Military equipment has been shuttled through the local public airport, which is closed to commercial traffic until Tuesday at the earliest.

"It's the first time Turkish forces have attacked like this," said Peoples' Democratic Party (HDP) deputy Faysal Sariyildiz via phone from Cizre, as the sound of explosions boomed in the background.

“Today I received more than 100 calls from people here asking for help; they have fires in their houses, they’ve had no water for five days.”

The resurgence of violence in southeast Turkey has in part been sparked by the war and a collapse of authority in Syria, just 500 metres south of Cizre.

The families of many youths today fighting Turkish forces in Cizre have seen their businesses crushed as a result of the closing of the border.

However, it was the Turkish government’s decision to prevent volunteer fighters from Cizre from entering the Kurdish-Syrian city of Kobane as it faced obliteration by Isis jihadists in October 2014 that fuelled widespread resentment.

Then, a suicide bombing of Kurdish-focused activists in Suruc that killed 32 people last July tipped Turkey back into war.

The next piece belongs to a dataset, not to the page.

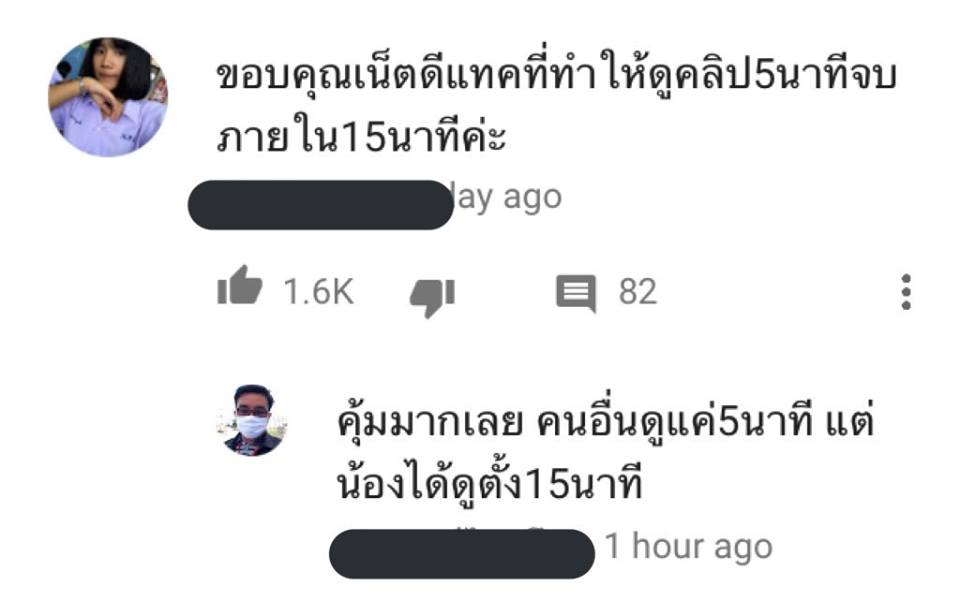Dislike the comment with the thumbs-down icon
960x600 pixels.
pyautogui.click(x=433, y=297)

Pictures of the corpse of Haci Lokman Birlik, a brother-in-law of a HDP deputy from Sirnak, being dragged behind a military vehicle last October added to the simmering rage.

The shaky calm that appeared to end the 30-year war between secessionist Kurds and the state in 2013 has now definitively crumbled.

Despite calls for restraint from prominent Kurdish figures, many Kurds feel the authorities did nothing to prevent the Suruc bombing and other atrocities and have done less, since then, to protect HDP politicians and Kurdish civilians.

In retaliation, a police officer was abducted in Cizre on December 10th allegedly by the PKK’s youth wing, the YDG-H. Militias have prevented tanks from entering Cizre by destroying road entrances and laying roadside bombs while Turkey’s interior minister said the fact that government-owned machinery was used to dig roadblocks indicated officials in the town are colluding with the PKK.

Local residents have criticised the authorities for ordering teaching staff and police out of the region just hours before the operation began last Tuesday. “This means they want to destroy whoever is left,” said HDP deputy Sariyildiz. Now, 43,000 students are without access to school and many missed state exams last week. An hour’s drive west in Nusaybin, where on and off curfews have been in place for months, shops are shuttered despite footpaths teeming with people out for a weekend walk around.

General elections

Ten Kurdish rebels and two civilians were killed here in clashes in November, the same month the HDP won 89 per cent of the vote in general elections. Still, not all in Nusaybin support the militants’ actions.

“There are about 50 armed guys down there, some are from here, some are from the mountain,” said a man sitting a hundred metres from where police vehicles have blocked the rebels in.

“But look around you – all the shops are closed, there’s no normal life now and it’s because of these young guys who have picked up weapons.”

More than 200 members of the security forces and police officers have been killed since July and 1,700 militants and PKK supporters have died.

Back at the military blockade outside Cizre, a young-looking man dressed in civilian clothes whose holstered pistol is displayed prominently has arrived on the scene. He shouts at the truck drivers to move their wagons so that he can drive his military jeep past towards Cizre.

“We’ve been stuck here for six days,” shouts one driver back; the exchange becomes increasing heated.

“That’s not my problem now, move the truck!” shouts back the officer-apparent.

“You see, he’s not from around here,” said the truck driver later, pointing to the jeep as it speeds off. “He’s not Kurdish.”